Significant difference between the DC values of the CHF and healthy group (shown in Table 1) indicates that a low DC is strongly associated with CHF. The accuracies of DCinc, DCorg, and DCtop in distinguishing CHF patients are 87.4, 82.1, and 76.8%, respectively. The ROC analysis demonstrates that the area under the curve (AUC) of DCinc is significantly larger than that of DCorg (0.94 ± 0.02 vs. 0.90 ± 0.03, P < 0.05) and DCtop (0.94 ± 0.02 vs. 0.87 ± 0.04, P < 0.05). Although the current results need to be further verified by larger scale investigation, they clearly reveal that with the reduction of top anchor points, the accuracy of DC in distinguishing CHF is raised and the AUC is increased. Previous report stated that the LF/HF ratio of HRV has an accuracy of 72% in diagnosing heart failure [4]. In the present study, DCinc demonstrates higher accuracy than the reported LF/HF index. All these findings suggest that the capability of modified DC in assessing the vagal activity is surely improved.

Furthermore, the results of DC analysis may also provide clue to a feasible ECG recording for DC calculation. The high level of RR intervals in PRSAinc shows that data segments selected from the resting periods that possess long RR intervals are more suitable for a reliable DC. It implies the possibility that a DC calculation could be achieved based on a short-term ECG recording in controlled resting condition instead of 24-h ECG recording. If a short-term DC is verified by further study, it would strongly prompt the application of DC in clinical practice.

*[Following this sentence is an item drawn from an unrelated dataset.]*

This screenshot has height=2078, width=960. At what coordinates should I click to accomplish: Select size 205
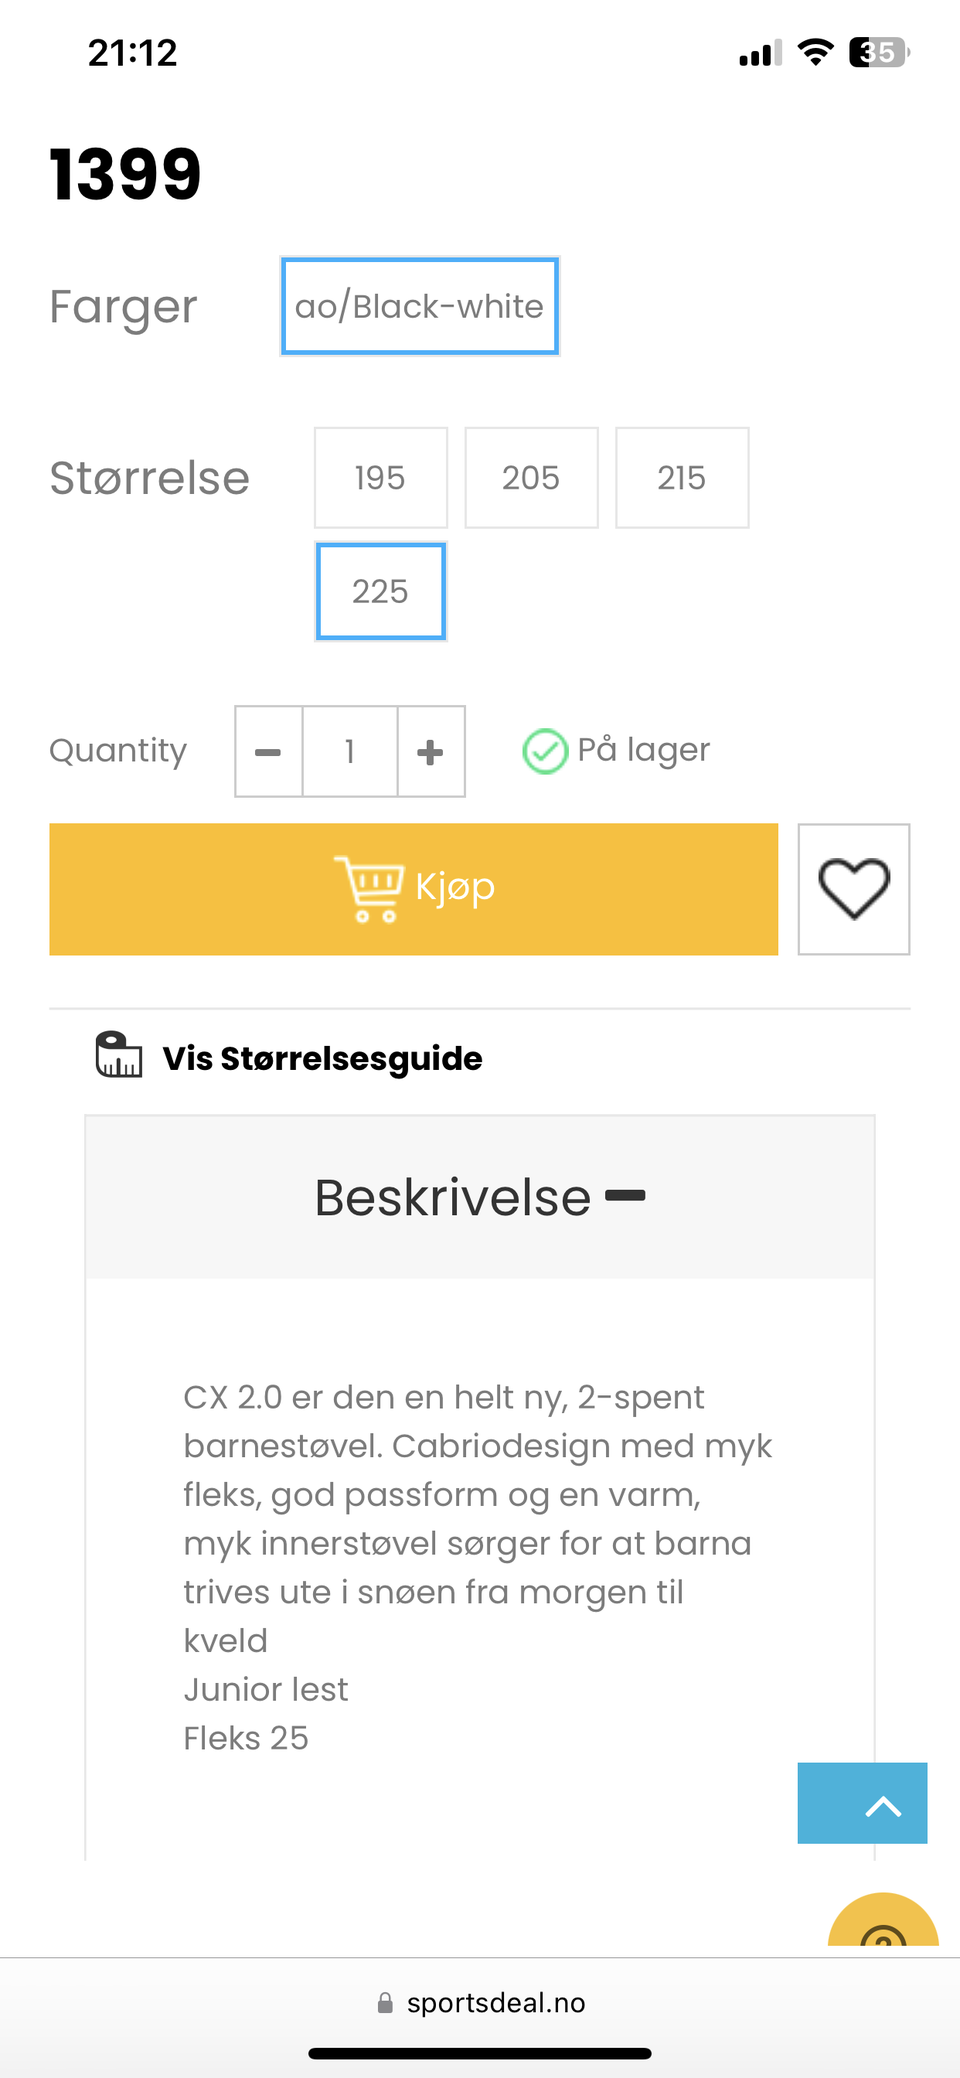531,478
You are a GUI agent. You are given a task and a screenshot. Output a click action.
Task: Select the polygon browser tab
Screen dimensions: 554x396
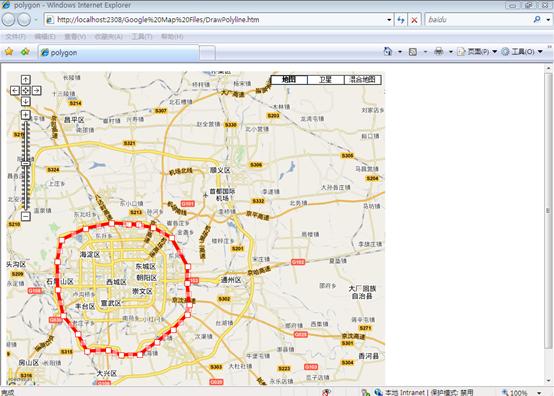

In addition, the PRSA modification does not add the complexity in DC calculation and the reduction of anchor points does not lessen the efficiency of DC. As a result of the top anchor points being discarded, the number of the anchor points in 24-h ECG recordings reduces from about 40000 to 2000–15000 in the involved dataset. And a recent study has suggested that only 100–1000 points are required for a well-behaved PRSA average [16].

4.3 The limitation of the study

It is worth pointing out that as an initial work, the current study proposes a technical method more than a clinical solution for diagnosis and its possible application in clinic needs more investigations. First, the improved method is not verified by separated test and validation datasets due to the limited number of cases. It may result in the bias in assessing the classification accuracy. Second, the detailed characteristics of the patients are not given in the database. It prevents us from exploring a convinced physiological interpretation of the improved performance of DC and further the association between DC and ANS. Prospective studies with larger number of cases are needed to validate the performance of the modified DC in the diagnosis of CHF and other cardiovascular diseases.

5 Conclusion

The present work demonstrates that the anchor points locating on the top of the signal curve may have negative effect on the phase rectification of PRSA and a modification of anchor point selection in DC calculation is proposed. The rationality of the modification is explained by a detailed theoretical analysis. Finally, it is proved that the modified DC is superior to the conventional approach in distinguishing CHF cases. The strong significance of the modified DC will encourage its application in clinic.